**TO DO**
Working through the records below, count the lines that include "Given". The reply is that number alone.

[SUPPLIED INFORMATION Boundary: Start]

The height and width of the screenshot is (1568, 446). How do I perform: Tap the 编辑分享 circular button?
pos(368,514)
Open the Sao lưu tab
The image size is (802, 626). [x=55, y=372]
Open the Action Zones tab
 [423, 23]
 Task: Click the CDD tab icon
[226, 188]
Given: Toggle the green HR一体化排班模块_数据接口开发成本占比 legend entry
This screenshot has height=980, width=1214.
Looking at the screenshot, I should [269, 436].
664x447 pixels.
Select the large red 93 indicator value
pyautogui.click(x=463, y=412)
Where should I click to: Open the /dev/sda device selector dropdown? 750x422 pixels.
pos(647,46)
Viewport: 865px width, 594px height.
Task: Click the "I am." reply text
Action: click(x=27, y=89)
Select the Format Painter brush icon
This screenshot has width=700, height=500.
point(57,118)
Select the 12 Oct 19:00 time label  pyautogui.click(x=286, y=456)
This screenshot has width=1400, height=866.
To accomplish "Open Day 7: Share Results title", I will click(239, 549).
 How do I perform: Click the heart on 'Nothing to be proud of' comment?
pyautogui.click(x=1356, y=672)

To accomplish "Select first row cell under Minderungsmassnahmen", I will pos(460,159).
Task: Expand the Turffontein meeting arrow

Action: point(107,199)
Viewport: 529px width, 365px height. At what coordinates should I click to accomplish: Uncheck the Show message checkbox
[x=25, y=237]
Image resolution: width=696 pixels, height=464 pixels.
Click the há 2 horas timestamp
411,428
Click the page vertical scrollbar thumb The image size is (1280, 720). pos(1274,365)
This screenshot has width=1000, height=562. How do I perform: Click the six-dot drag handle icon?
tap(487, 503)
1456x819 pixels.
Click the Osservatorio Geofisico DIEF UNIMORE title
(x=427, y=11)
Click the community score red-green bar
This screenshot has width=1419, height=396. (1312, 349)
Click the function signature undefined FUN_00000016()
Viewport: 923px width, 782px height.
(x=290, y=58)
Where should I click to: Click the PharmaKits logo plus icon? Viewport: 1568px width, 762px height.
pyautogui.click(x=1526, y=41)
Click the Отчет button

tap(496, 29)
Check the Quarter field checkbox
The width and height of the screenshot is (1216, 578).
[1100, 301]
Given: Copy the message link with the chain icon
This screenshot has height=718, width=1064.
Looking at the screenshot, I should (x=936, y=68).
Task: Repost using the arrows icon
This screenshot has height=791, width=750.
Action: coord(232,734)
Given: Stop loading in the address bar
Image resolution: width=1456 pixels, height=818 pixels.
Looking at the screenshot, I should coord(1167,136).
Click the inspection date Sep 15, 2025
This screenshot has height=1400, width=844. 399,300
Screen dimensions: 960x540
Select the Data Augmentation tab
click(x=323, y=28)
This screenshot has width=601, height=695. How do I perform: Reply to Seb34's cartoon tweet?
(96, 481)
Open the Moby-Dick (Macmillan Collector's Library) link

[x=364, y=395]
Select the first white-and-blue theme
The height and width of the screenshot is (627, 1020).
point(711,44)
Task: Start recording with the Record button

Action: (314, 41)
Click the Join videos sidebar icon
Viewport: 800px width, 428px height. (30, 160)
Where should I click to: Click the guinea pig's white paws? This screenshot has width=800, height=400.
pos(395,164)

[SUPPLIED INFORMATION Boundary: End]

**ANSWER BELOW**
3